To the south was the village where Janet stayed and he could see smoke rising from the houses as he deliberated. He went back slowly, walked up and had a long look and walked back again. Then he ran and stopped at the edge. He couldn’t do it. It was impossible. Looking down at the other side he felt nausea and giddiness and his imagination frightened him as he saw himself broken among the stones in the river bed.

He went back again, Dell watching him steadily as he chewed the blades of grass.

He ran and jumped blindly into space and knew that something had gone wrong. He was going to slip on the other side. He knew this as well as he knew he shouldn’t have jumped at all. He wasn’t going to gain a foothold. The tackets in his boots weren’t holding. He saw the bank spinning in front of him, he saw the large stones circling below him, and he saw Dell’s face for a moment, the hands unmoving, the expression ambiguous. Then a hand was held out to him. He held on to the hand. The hand was pulling him, two hands were steadying him. It felt as if Dell was going to slide down with him, the two of them together, and then he was safe. He straightened slowly looking up into Dell’s grinning face, and said “Thanks.”
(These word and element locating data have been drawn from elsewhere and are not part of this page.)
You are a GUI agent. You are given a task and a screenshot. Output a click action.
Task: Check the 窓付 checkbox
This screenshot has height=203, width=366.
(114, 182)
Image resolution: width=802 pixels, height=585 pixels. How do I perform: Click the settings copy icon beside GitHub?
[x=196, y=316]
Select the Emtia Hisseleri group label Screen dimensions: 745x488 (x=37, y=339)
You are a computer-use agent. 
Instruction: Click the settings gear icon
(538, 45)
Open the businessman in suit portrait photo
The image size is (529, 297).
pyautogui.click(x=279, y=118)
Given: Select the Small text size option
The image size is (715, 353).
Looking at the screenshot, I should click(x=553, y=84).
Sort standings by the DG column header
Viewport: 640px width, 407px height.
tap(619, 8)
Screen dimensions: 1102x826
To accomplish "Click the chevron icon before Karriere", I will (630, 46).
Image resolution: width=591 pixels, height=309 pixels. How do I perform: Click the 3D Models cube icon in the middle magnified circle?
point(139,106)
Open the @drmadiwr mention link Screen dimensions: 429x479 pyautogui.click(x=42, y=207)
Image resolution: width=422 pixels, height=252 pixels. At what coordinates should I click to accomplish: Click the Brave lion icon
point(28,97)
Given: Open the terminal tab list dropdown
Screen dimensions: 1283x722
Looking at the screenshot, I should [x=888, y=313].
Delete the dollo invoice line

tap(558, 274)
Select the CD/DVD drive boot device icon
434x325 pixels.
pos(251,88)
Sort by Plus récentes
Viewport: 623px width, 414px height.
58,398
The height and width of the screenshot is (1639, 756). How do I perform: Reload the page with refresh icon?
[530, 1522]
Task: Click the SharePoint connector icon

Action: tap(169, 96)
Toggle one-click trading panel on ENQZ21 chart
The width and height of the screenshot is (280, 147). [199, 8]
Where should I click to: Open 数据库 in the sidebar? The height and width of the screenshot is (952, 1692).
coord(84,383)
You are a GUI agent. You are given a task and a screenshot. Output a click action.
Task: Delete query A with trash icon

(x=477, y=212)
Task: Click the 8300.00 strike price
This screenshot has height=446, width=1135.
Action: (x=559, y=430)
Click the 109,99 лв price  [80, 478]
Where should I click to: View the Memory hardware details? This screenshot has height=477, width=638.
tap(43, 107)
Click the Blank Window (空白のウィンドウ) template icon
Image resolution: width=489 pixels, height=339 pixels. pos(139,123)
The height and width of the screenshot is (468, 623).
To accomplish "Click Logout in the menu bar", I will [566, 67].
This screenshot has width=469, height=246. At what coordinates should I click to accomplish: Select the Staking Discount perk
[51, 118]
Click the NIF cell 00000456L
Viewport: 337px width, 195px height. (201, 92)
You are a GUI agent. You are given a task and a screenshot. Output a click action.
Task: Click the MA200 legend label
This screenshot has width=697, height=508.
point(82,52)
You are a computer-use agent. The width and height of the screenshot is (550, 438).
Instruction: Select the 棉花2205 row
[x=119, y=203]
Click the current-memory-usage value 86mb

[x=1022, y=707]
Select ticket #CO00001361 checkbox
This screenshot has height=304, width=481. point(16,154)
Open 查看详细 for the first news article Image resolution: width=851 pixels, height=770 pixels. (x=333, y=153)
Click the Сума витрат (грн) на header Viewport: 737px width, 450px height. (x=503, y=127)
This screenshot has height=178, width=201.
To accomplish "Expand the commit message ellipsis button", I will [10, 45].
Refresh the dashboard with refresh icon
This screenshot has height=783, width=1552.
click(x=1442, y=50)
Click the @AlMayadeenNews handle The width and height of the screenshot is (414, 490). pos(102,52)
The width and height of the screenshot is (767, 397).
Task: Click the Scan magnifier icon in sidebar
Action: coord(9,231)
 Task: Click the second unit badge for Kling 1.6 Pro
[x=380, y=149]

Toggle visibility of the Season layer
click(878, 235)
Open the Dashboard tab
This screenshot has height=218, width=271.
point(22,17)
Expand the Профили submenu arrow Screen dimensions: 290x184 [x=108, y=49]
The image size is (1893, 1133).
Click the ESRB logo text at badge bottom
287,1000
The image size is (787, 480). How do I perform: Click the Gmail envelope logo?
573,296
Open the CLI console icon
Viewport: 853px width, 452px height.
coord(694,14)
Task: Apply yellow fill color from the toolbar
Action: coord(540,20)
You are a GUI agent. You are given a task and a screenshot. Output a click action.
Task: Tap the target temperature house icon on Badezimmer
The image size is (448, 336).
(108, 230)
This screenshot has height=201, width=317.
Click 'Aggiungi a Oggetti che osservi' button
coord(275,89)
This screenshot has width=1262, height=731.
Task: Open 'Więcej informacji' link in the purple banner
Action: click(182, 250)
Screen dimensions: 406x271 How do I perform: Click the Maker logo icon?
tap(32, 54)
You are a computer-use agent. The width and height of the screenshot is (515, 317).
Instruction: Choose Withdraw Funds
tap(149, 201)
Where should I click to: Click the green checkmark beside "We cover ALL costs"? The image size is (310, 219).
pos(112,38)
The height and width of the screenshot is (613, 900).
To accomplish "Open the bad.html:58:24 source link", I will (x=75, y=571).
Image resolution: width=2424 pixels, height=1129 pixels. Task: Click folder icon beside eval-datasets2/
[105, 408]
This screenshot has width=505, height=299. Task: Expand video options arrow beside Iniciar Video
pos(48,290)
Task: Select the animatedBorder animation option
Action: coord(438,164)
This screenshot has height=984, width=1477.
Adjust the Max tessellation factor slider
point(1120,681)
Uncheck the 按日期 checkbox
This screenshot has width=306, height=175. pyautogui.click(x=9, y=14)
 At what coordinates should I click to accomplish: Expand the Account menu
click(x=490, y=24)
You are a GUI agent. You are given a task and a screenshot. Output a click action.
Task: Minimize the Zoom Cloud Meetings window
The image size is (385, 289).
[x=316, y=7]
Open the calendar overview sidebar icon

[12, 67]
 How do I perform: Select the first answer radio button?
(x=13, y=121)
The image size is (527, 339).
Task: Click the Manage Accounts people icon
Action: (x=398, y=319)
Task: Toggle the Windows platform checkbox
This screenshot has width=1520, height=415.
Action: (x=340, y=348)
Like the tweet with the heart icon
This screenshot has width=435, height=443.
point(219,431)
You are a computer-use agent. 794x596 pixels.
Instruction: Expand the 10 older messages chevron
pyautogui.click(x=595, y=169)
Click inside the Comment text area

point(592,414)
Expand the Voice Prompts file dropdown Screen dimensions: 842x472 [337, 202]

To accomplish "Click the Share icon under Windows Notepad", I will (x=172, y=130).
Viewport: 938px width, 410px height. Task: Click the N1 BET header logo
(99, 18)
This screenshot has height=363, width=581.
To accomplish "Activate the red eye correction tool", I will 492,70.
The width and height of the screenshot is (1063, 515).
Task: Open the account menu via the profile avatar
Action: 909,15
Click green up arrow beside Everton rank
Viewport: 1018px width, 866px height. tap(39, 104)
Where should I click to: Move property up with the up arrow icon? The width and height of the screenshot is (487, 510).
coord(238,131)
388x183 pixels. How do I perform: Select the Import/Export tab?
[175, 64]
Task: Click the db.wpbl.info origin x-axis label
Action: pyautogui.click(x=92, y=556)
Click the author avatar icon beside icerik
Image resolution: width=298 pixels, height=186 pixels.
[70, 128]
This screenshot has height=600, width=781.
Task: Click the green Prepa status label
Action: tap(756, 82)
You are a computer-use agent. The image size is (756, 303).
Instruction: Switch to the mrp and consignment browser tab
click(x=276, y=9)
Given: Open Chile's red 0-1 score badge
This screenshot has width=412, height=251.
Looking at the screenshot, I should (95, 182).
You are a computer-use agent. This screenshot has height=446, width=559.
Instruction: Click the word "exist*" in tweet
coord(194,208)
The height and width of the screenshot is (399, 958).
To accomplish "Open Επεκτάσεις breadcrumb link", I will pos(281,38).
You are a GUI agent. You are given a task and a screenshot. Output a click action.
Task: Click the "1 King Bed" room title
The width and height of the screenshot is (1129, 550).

“It was nothing,” said Dell walking away, he following him. They carried on, coming round in a curve which took them past the river bed. The sun was high in the sky: they jumped peat banks in silence.

“Tell you what,” said Dell suddenly, “let’s go down to the school.”

“It won’t be open,” said Malcolm.

“No, but we can have a wander round.”

“All right.”

They walked on, past the standing stones, meeting no one, except that now and then a bird would fly up in front of them. They descended from the crest of the hill to the back of the school, which was made of old stone, scarred and weatherbeaten. They jumped the wall at the back and landed inside, just behind the privies. They went in. The gutters were urine-stained and there was writing on the wall.

“Merry Christmas to all our readers,” said Dell. Pieces of old newspaper were strewn on the floor.

They left the privy and looked in through the window at a classroom. It was much smaller than the ones in the secondary school, dimmer, more cramped. The desks, too, looked small and cramped and old, unlike the yellow ones in the secondary school. A large dim globe stood on a table.

Malcolm had the oddest sensation of returning to a place which he had known but which had at the same time diminished. He remembered writing laboriously on his slate in wintertime with a scratching slate pencil: he could almost feel himself at one of these desks in his woollen shorts. Dell was making faces into the empty room. Strange how small everything had become, as if more suited to dwarfs than to human beings. A lady in a helmet of grey hair like a maenad seemed to move pleadingly towards him. He felt slightly sad thinking of the stained copper taps and his own head inverted below them, the privy with its stained aged stone, the classroom with its faded map of Europe, the seats with the names carved on them, the large lady with the huge bosom, the primary colours that warmed the day.

He didn’t speak much for the rest of their walk.